Understanding performance discrepancies across different iOS devices

So I’m making a bullet-hell shmup. Desktop is my primary platform, but I’m also planning to release it on iOS/Android so I’m building to those targets from time to time as I go. Right now, I’m experiencing a significant difference in performance on my iPad Mini (1st gen) vs. my iPhone 4. With tons of active bullets, I can sustain an easy 60 fps on the iPad, no problem. On the iPhone, the best I can manage is a very spiky 20-25.

The fact that the iPhone performs worse isn’t that big a surprise: the 4 is well-known to be an underpowered device (as opposed to the 4S, which is actually competitive), and the mini handily beats the 4’s hardware spec. So I’m not at all opposed to simply requiring a 4S or later; I’ve been doing a lot of profiling and optimizing, and I’m pretty sure the 4 is a lost cause. This isn’t a “help me make this game run on old iPhones” thread. :wink: But I am curious to dig into which hardware differences are most “to blame” for the discrepancy.

The two major pain points on the phone are physics simulation, and scripts’ FixedUpdate calls. Together these average around 2ms/frame on the iPad and even less on desktop, but on the phone they’re anywhere from 7-20ms baseline, and if I get a perf spike the physics sim alone can easily exceed 100ms for a brief period.

So let’s talk about what’s going on in each of those places:

Physics sim: Obviously this is mostly a black box, but as far as what’s in the physics world, we’re looking at, on average, 100 or so rigid bodies (bullets and enemies), each with a single sphere collider marked as trigger (in fact everything is a trigger, because I don’t care about collision resolution in this game, only that a collision occurred at all). My fixed time step is set at 0.02 (50 Hz) and since everything’s a trigger, I turned the solver iteration count all the way down to 1. It’s worth noting that because most of the rigid bodies are bullets, that means I’m adding to and removing from the scene at a pretty good clip. I’ve written a stack-based object recycler so I’m not actually instantiating and destroying everything, but simply enabling and disabling instead. Nevertheless, profiling on the phone pops up “Dynamic Collider.Create” on enable (with a non-trivial amount of CPU time), whereas that doesn’t even show up on the iPad or desktop. :face_with_spiral_eyes:

Script FixedUpdates: These are mainly the bullets, and certain weapons (responsible for spawning bullets… obviously) which need to fire rapidly enough that using a regular Update could introduce breaks in their bullet pattern. The bullets’ FixedUpdate is a single rigidbody.MovePosition call, with both the rigidbody and transform components cached. The only reason I even do this, instead of just applying an impulse at spawn-time and letting the physics sim handle the motion, is that I need to be able to scale the bullets’ velocities under certain circumstances depending on their team (if you’re at all familiar with Sine Mora, I’m more-or-less talking about its selective time-slow mechanic, here).

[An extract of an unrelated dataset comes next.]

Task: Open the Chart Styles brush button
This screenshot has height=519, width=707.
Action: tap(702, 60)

The weapons do some logic, but its a minority portion of the overall FixedUpdate time, and not terribly worrisome.

From this page I compared the hardware specs of the iPad Mini and the iPhone 4. I highly doubt RAM or GPU are at issue here (unless Unity is running physics on some/all GPUs? Seems questionable on mobile in any case…) so I’m drawn to these two differences in particular:

  • Processor: 1 GHz dual-core (iPad) vs. 800 MHz single-core (iPhone, underclocked from 1 GHz)
  • Bus frequency: 250 MHz (iPad) vs. 100 MHz (iPhone)

Ultimately, what I’m wondering is whether this is more an issue of bus frequency (possible?), processor speed (questionable, with only a 200 MHz difference I wouldn’t expect the huge performance difference I’m seeing), or number of cores (seems most likely; can Unity run physics on a separate core if one is available?)

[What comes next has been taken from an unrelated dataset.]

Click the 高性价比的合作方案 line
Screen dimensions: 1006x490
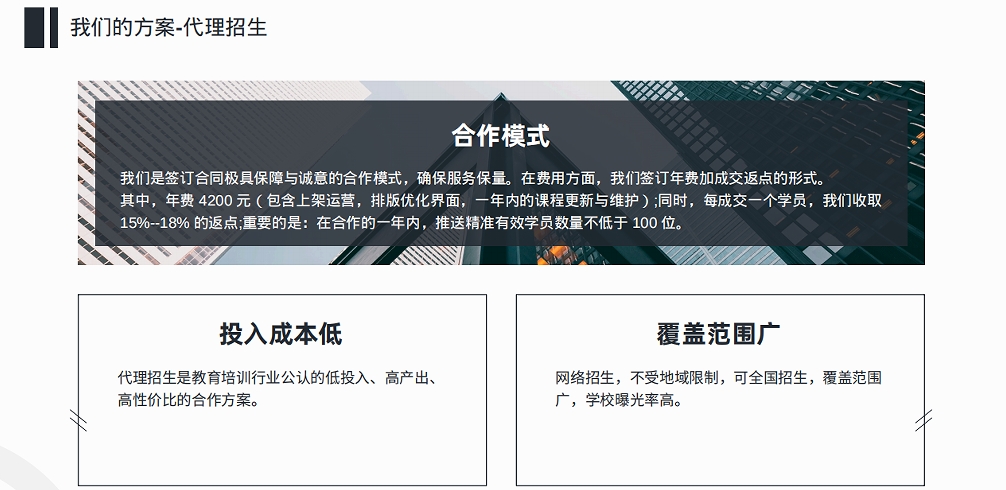coord(188,401)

If I can get to the bottom of this, it’ll help me determine what other kinds of devices are likely/unlikely targets based on their hardware specs (i.e. if it’s a bus thing, then anything under a 250 MHz bus is probably on the no-go list, etc.)

Any thoughts?

P.S. If you’re a Unity dev and can answer some of these questions definitively, I’d love you forever and ever <3

Although it’s not directly related to the issues you mentioned, the GPU in the 4 is especially bad at alpha. Transparency (especially in large portions of the screen can and will grind your game to a halt. In my experience at least. Though, I’m not familiar enough with the hardware to give a real justification for this.

Mobile GPUs are optimised to draw each pixel once, and use tile rendering instead of z-buffer. Triangles are sorted in depth, and the hardware only draws the triangles at the front of this depth queue. When you throw semi-transparent geometry into the mix, this sorting takes longer, and more triangles have to be drawn.

If each pixel is only drawn once then this must mean that overdraw (in the traditional sense) is not an issue?

Hmm not sure. The GPU will assign triangles to each of the tiles. Then, for each pixel in each tile, the triangle which is at the front of the queue of triangles is determined. So, this makes me think that the cost of solving which surface is visible is still present, and hence the app reducing overdraw is still worthwhile.

Tile deferred hardware works with:

Opaque with depth (sorted and submitted)
Opaque with triangle submission order (it’s fine it’ll still cull)

Tile deferred hardware does nothing for:

Anything with a blendmode (any form of transparency)

In the case of a bullet hell shooter, all you need to do is render the bullets (and possibly everything if its a pixel art game) to a texture that’s much lower res. In the case of the iPhone4, you can get away with using a non retina resolution. This will easily get the speed back up in your case, providing script and physics are < 16ms on the iPhone4.

Also, fill rate isn’t just pixels drawn. It’s how expensive those pixels are, so check your shaders are uber optimised and opaque where possible.